┌──

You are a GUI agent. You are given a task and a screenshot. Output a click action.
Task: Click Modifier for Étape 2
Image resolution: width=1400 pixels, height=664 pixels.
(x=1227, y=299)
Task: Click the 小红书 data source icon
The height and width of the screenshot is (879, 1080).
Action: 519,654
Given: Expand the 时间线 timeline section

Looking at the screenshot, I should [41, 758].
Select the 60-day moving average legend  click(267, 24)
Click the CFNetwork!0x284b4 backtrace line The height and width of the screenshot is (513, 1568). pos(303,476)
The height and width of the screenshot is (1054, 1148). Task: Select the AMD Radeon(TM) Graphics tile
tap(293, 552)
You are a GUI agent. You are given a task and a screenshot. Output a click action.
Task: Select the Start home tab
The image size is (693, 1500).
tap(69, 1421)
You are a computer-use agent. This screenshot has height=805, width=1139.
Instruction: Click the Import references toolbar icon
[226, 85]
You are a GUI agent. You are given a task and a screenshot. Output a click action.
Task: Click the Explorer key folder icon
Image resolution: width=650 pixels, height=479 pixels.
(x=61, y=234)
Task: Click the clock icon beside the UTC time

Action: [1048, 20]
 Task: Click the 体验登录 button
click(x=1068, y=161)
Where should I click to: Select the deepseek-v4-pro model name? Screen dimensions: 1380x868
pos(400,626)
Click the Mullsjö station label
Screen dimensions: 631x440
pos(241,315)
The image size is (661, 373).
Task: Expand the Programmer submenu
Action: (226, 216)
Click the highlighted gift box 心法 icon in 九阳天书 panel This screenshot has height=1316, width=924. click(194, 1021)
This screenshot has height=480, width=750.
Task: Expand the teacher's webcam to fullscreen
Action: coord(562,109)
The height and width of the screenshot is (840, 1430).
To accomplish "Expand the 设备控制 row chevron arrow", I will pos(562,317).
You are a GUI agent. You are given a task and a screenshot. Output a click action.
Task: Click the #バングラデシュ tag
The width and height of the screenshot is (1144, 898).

└──

> **待解问题**
请从含有"You are a computer-use"的那一行开始，到含有"click(x=1068, y=161)"的那一行结束，把这些行放入一个 JSON 字符串列表，每行对应一个字符串，首尾两行都算在内，空行略去。

> **任务解答**
[
  "You are a computer-use agent. This screenshot has height=805, width=1139.",
  "Instruction: Click the Import references toolbar icon",
  "[226, 85]",
  "You are a GUI agent. You are given a task and a screenshot. Output a click action.",
  "Task: Click the Explorer key folder icon",
  "Image resolution: width=650 pixels, height=479 pixels.",
  "(x=61, y=234)",
  "Task: Click the clock icon beside the UTC time",
  "Action: [1048, 20]",
  " Task: Click the 体验登录 button",
  "click(x=1068, y=161)"
]